Records from a dataset:

##############################

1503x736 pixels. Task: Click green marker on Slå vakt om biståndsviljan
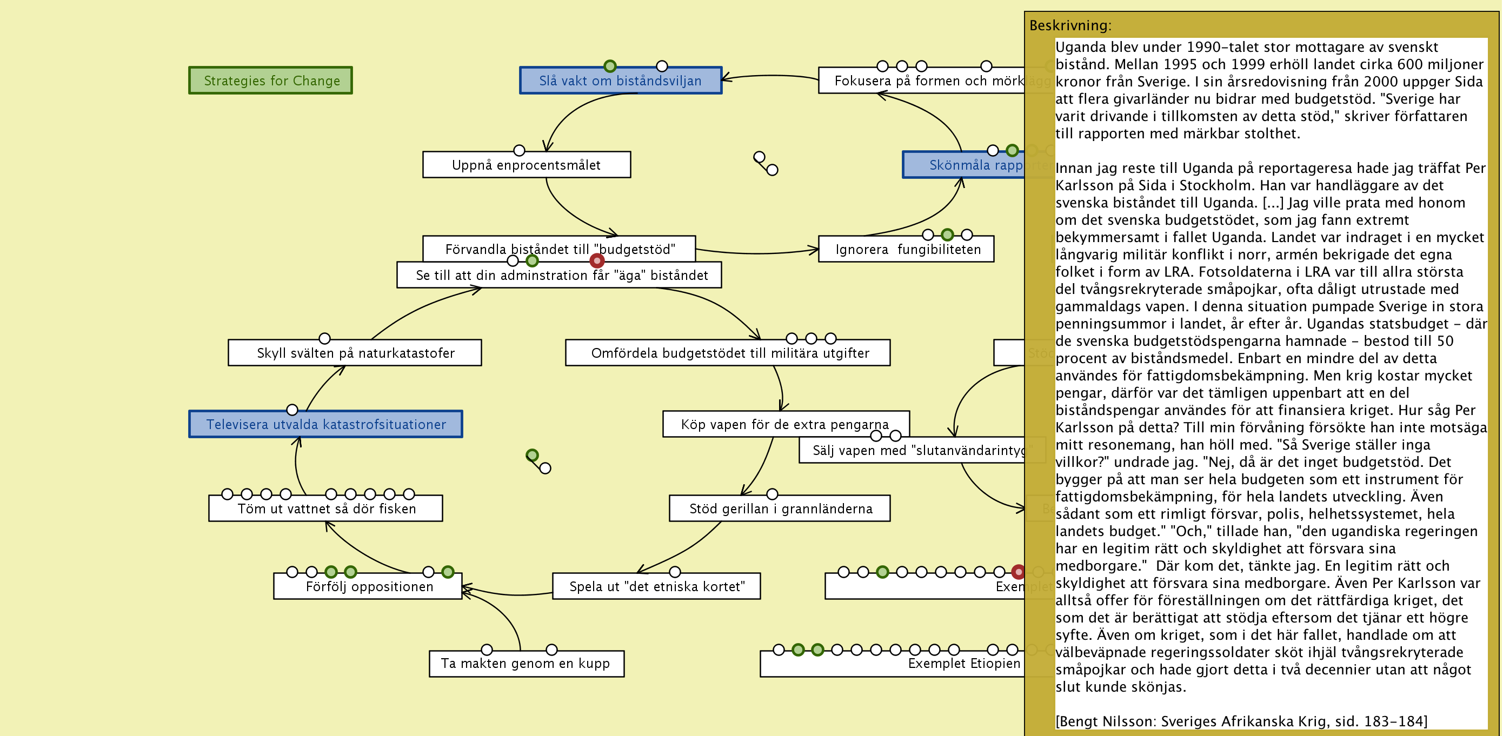(x=610, y=66)
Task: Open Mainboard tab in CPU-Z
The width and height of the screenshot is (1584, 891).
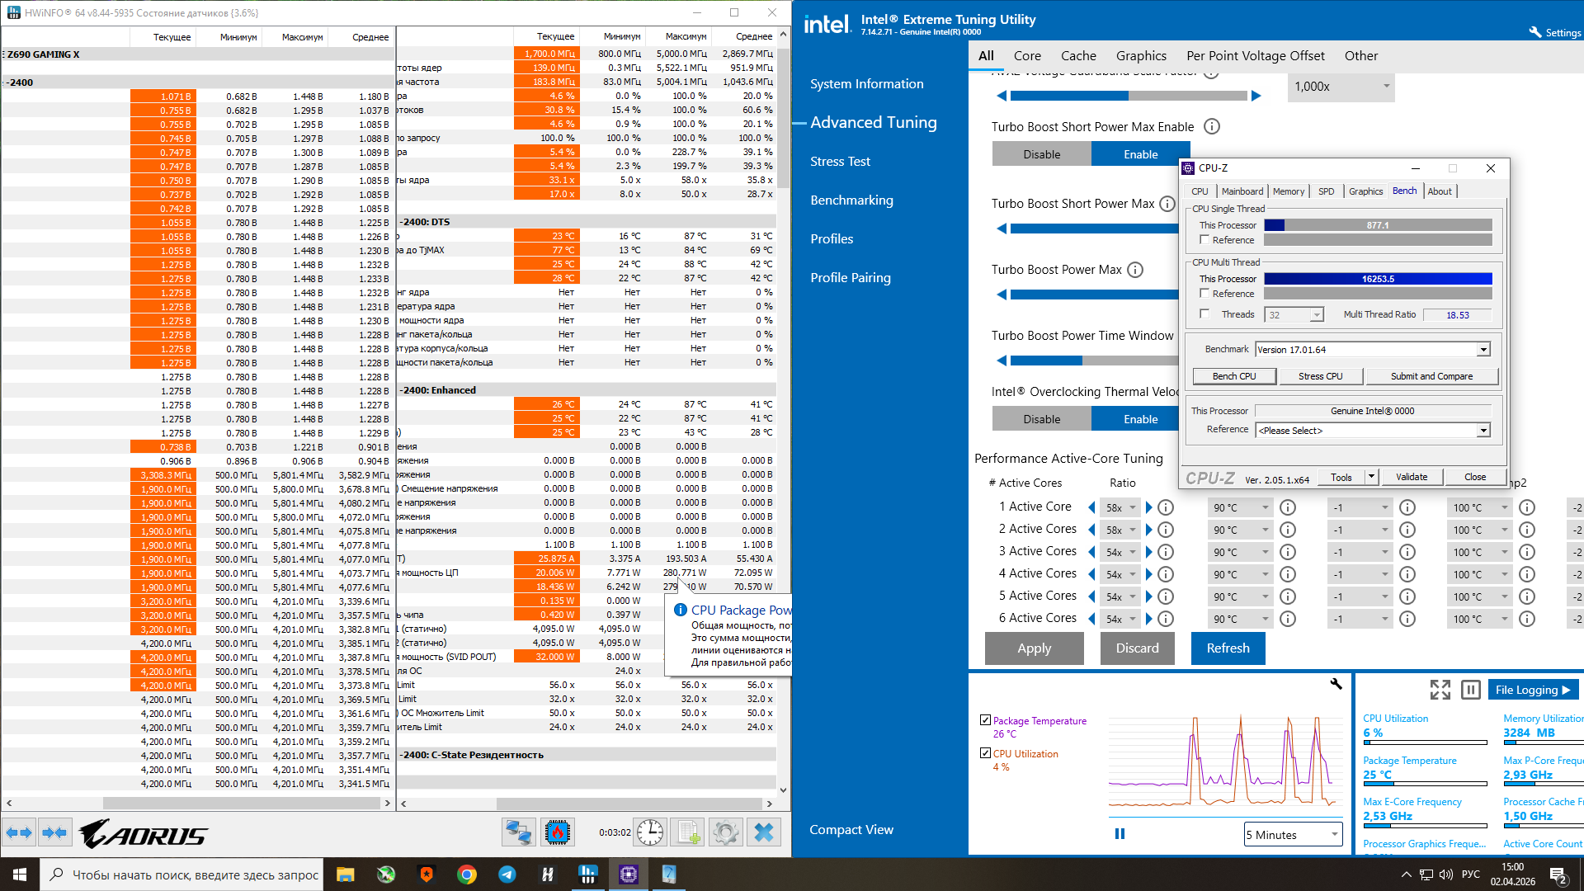Action: click(x=1242, y=191)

##############################

→ **What the exercise asks**
Please return, without any change, the lines from the line containing "The width and" through the last line of the entries, dropping the pictures.

→ **Output for this exercise**
The width and height of the screenshot is (1584, 891).
Action: click(x=1242, y=191)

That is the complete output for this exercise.